[begin TEXT BLOCK]

Chiquititas, also known as Chiquititas Remake, is a 2013–2015 Brazilian soap opera written by Íris Abravanel, originally aired on SBT. Based on the original series of same name created by Cris Morena, it is also a remake of the previous version for that country. The soap opera is directed by Reynaldo Boury, with Ricardo Mantoanelli directing the music videos.

The remake was announced in September 2012 by SBT, with the purpose of maintaining the positive ratings given by Carrossel, also directed for younger viewers. Chiquititas was supposed to follow the traditional soap opera format, but as it gained very good ratings, it prompted the network to renew the series for two more seasons, delaying its ending for 2015.

Chiquititas stars Brazilian actress Manuela do Monte as Carol, a young woman who gradually assumes the role of a mother for a group of orphans living in a manor, the Raio de Luz orphanage, and Isabela Palhano Ana Paula, an orphan who seeks to know about her unknown origins.

Plot
Soon after Gabriela (Naiumi Goldoni) had a child, her father, José Ricardo Almeida Campos (Roberto Frota) kidnapped his granddaughter because, as a very conservative man, he could not accept the idea that his daughter became involved with a servant. As his granddaughter Ana Paula (Isabela Palhano) needs a place to live, he starts an orphanage named "Raio De Luz" ("Light Gleam", originally "Rincón de Luz", which means "Corner of Light").Ana Paula grew up in this Manor, alongside other girls that later arrived. Her fellows are Bia, Ana, sisters Tati and Vivi, and Cris. As the years passed, the girls became a family.

They are supervised by Ernestina, the rigorous and funny janitor of the orphanage, and Chico, the adorable Chef very beloved by the girls. Sofia is the director of the orphanage until Carmem (Giovanna Gold), an ambitious woman who is also the sister of José Ricardo, takes her off this position. Their family is later increased with the arrival of Pata, Mosca, Binho and Rafa, children who lived in the streets before being upheld by the institution. Pata and Ana Paula became best friends, while Binho, Mosca and Rafa are the first boys to be introduced in the manor. The homeless children are taken to the house by a sweethearted young woman who touches and changes their lives, as well as the lives of the girls inside Raio De Luz.

The woman is Carolina (Manuela do Monte), or Carol, a young woman that works in one of the Almeida's cafeterias and is also a psychology academic. Carol lives with her friend Clarita (Letícia Navas) and her brother Beto (Emílio Eric Surita). They take care of Dani (Carolina Chamberlain), a girl that has recently lost her mother Letícia (Amanda Acosta). At her work, Carol meets Junior (Guilherme Boury), Ricardo's youngest son, an economist who lived in London and is back to São Paulo to continue his business. He discovers his emotionally unstable sister Gabriela, and blames his father for her condition. Junior also brings José Ricardo's supposed benevolence into question, since he always demonstrated snobbery and egoism. Alongside Carol, Junior helps Ana Paula in the search for her past.

[end TEXT BLOCK]
[begin GIVEN ENTRIES]

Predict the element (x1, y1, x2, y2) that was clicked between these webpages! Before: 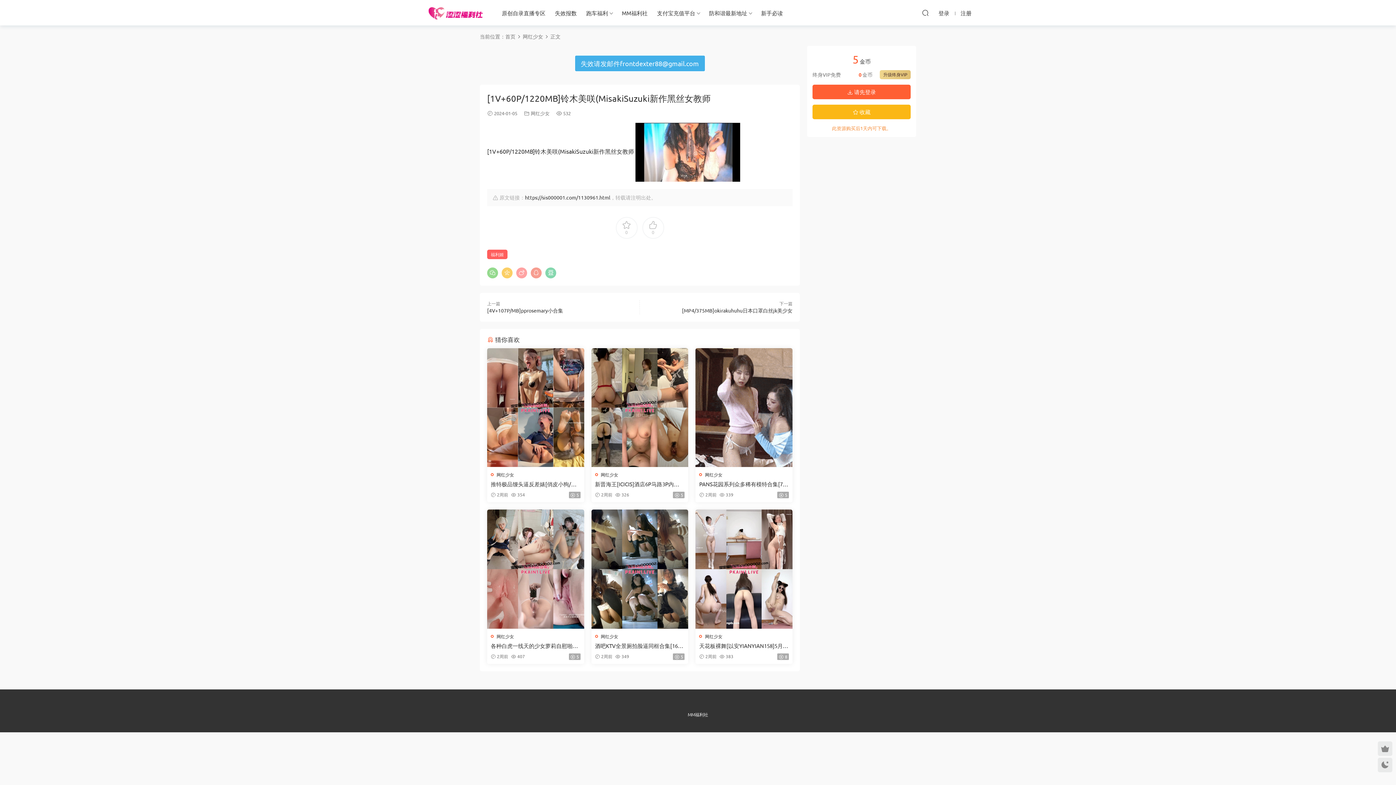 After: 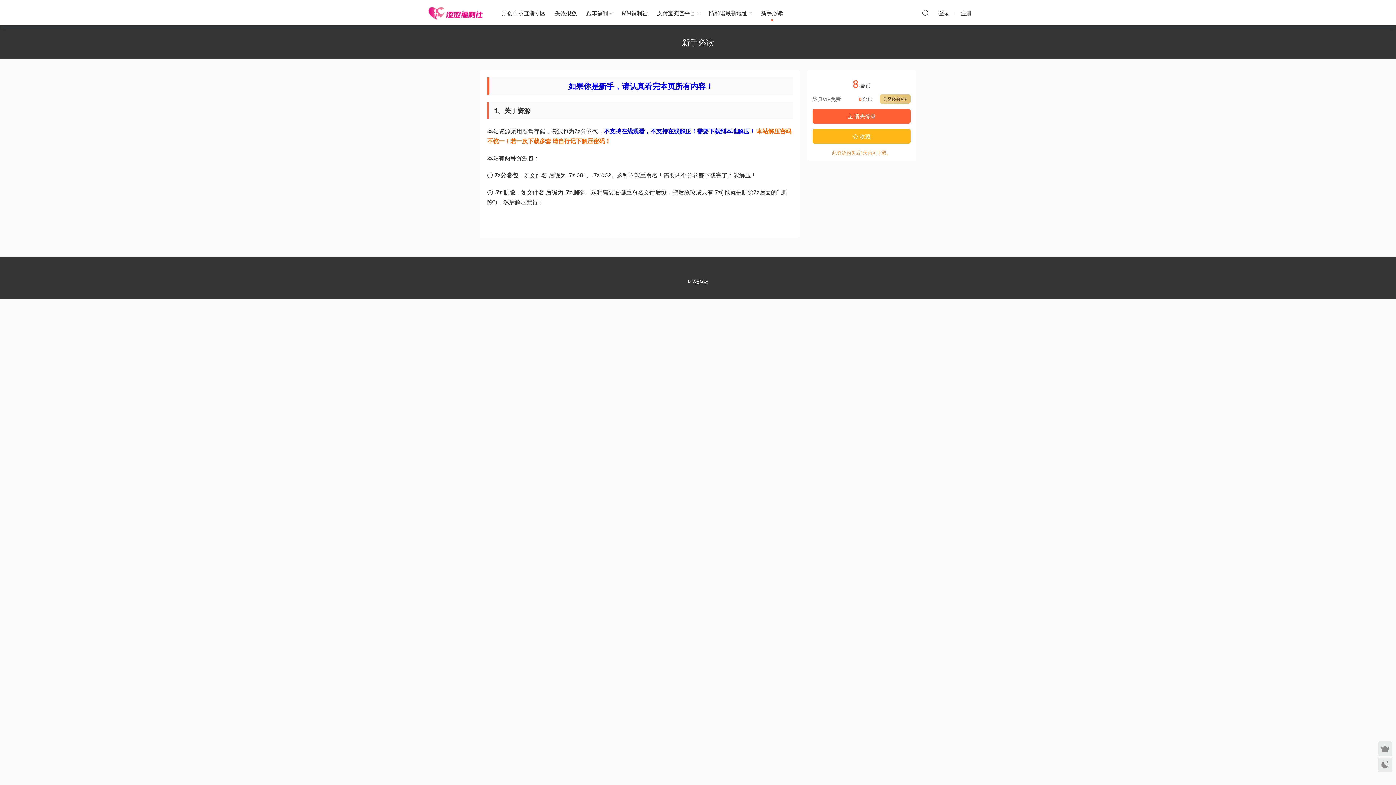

[end GIVEN ENTRIES]
[begin GIVEN ENTRIES]

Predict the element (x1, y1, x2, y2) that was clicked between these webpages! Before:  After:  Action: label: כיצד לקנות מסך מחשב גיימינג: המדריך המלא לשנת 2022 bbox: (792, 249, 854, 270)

[end GIVEN ENTRIES]
[begin GIVEN ENTRIES]

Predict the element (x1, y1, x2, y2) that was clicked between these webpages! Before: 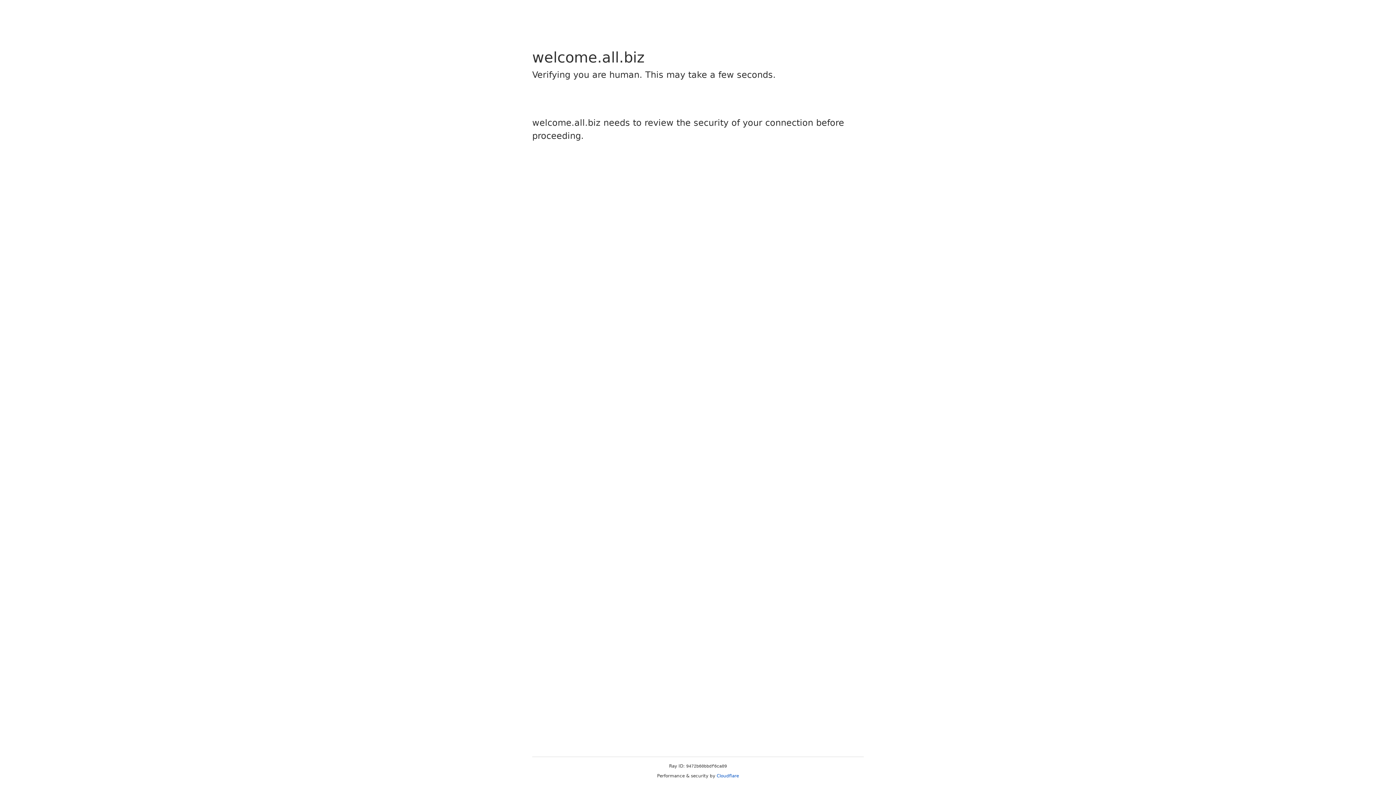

[end GIVEN ENTRIES]

» EXERCISE SET:
A. In the Chiquititas article, why did the series end in 2015 instead of following the traditional soap opera format? Answer in one to three sentences.
B. Summarize the Chiquititas article in two sentences.
C. Carry the Chiquititas plot summary forward from its final sentence.
The data comes from a separate source unrelated to the text.

» EXPECTED RESULTS:
A. The series earned very good ratings, so SBT renewed it for two more seasons. This pushed its ending back to 2015.

B. Chiquititas is a 2013–2015 Brazilian soap opera remake written by Íris Abravanel for SBT and directed by Reynaldo Boury, and strong ratings led to its renewal for two more seasons. It centers on Carol, a young woman who gradually becomes a mother to the orphans of the Raio de Luz orphanage, and Ana Paula, an orphan who searches for her unknown origins with help from Carol and Junior.

C.
Carol and Junior fall in love with each other, but José Ricardo, with his snobbish behaviour, does the impossible to keep them apart. His daughter, Gabriela, became mentally affected since she believes she had a stillborn child, actually a lie her father had told her right after Ana Paula was born. Her serious condition is softened by Ana Paula herself, both unaware of their blood ties.

Production
Differently from the previous Brazilian version, Chiquititas is completely produced in Brazil. Also, the cast members sing the musical themes by themselves, instead of dubbing the songs, as done in Chiquititas Brasil. Vocal skills were required during the auditions.

Actress Manuela do Monte portrays Carol. Monte stated that she did not watch the previous Brazilian version of the story, rather being 
inspired by real-life experiences in an orphanage she has frequented. Despite not watching Chiquititas Brasil, the actress stated that she did express interest in auditioning for a role at its time, but ended up not doing it. The part was played by actress Flávia Monteiro in Chiquititas Brasil, and by Romina Yan in Chiquititas (as Belén Fraga).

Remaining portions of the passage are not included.